Original Research Article
Year: 2018 | Month: April | Volume: 8 | Issue: 4 | Pages: 63-70
Implications of Vitamin D Receptor Gene FokI and BsmI Polymorphisms in Type 2 Diabetes among Saudi Population
Fathy Mohamed Elfasakhany1, Abdulah Mousa Karawagh2, Shahid Saied Siddiqui3
1Associate professor of Medical Biochemistry and Molecular Biology, Department of Basic and Clinical Oral Sciences, Faculty of Dentistry, Umm Al-Qura University, Makkah, Saudi Arabia; Department of Medical Biochemistry, Faculty of Medicine, Tanta University, Egypt.
2Consultant of Internal Medicine, Department of Internal Medicine, King Abdulla Medical Complex, Jeddah, Saudi Arabia.
3Professor of Medical Genetics, Department of Basic and Clinical Oral Sciences, Faculty of Dentistry, Umm Al Qura University, Makkah, Saudi Arabia.
Corresponding Author: Fathy Mohamed Elfasakhany
Background: The role of vitamin D receptor (VDR) has been involved in different disease states such as cancer, bone disease, tuberculosis and metabolic syndrome. Research on association between VDR polymorphisms and type 2 diabetes mellitus (T2DM) in various ethnic populations and different environmental conditions like atmospheric temperature are so far uncertain.

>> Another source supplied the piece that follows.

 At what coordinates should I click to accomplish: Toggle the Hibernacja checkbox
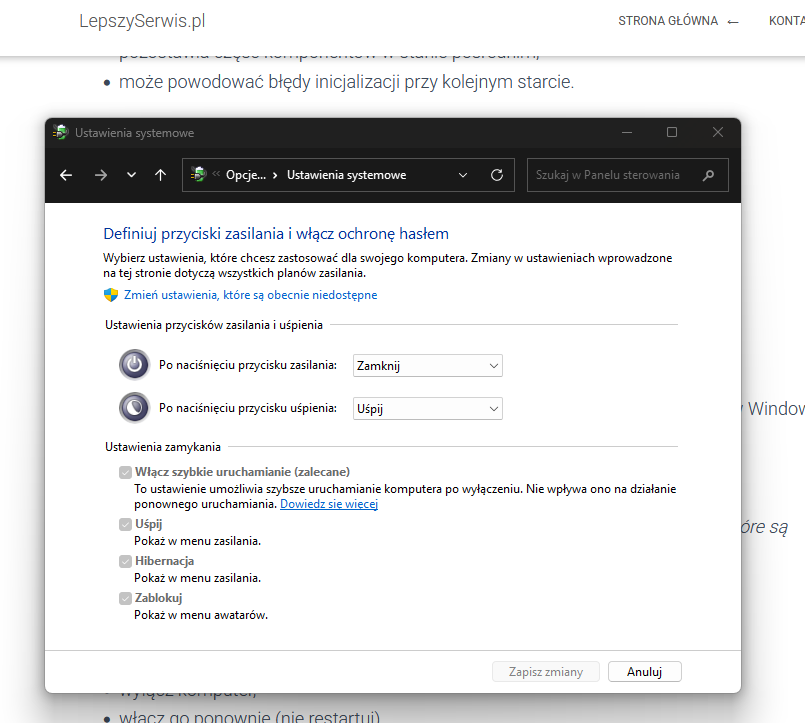tap(125, 560)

Vitamin D is assumed to function as transcription regulator in controlling the β-cell insulin secretion by its association with its receptor complex.

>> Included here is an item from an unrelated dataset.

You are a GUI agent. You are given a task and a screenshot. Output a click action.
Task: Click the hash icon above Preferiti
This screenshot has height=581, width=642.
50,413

Aim: This study analyzed the relationship between VDR FokI and BsmI polymorphisms and the susceptibility toT2DM among Saudi subjects in Makkah region that has a warm to hot climate through the whole year.
Materials and Methods: Genomic DNA was extracted from the peripheral blood leucocytes and genotyped for the single nucleotide polymorphisms (SNPs) of FokI (T/C) and BsmI (A/G) using the polymerase chain reaction and restriction fragment length polymorphism analysis (PCR-RFLP).
Results: Our results demonstrated that in Makkah region, which has a hot atmosphere consistently, there is no significant difference in the genotype and allele frequencies of VDR FokI and BsmI polymorphisms between the subjects withT2DM and the control group (p> 0.05). Thus our results validate and affirm various research studies already done in different ethnic populations (European, Chinese, and Tunisian subjects) and geographical areas.
Conclusion: The VDR FokI and BsmI polymorphisms may not be related to the vulnerability to T2DM among Saudi population in Makkah area.
Key words: Type 2 diabetes mellitus, Vitamin D Receptor, Gene Polymorphism, restriction endonuclease, polymerase chain reaction.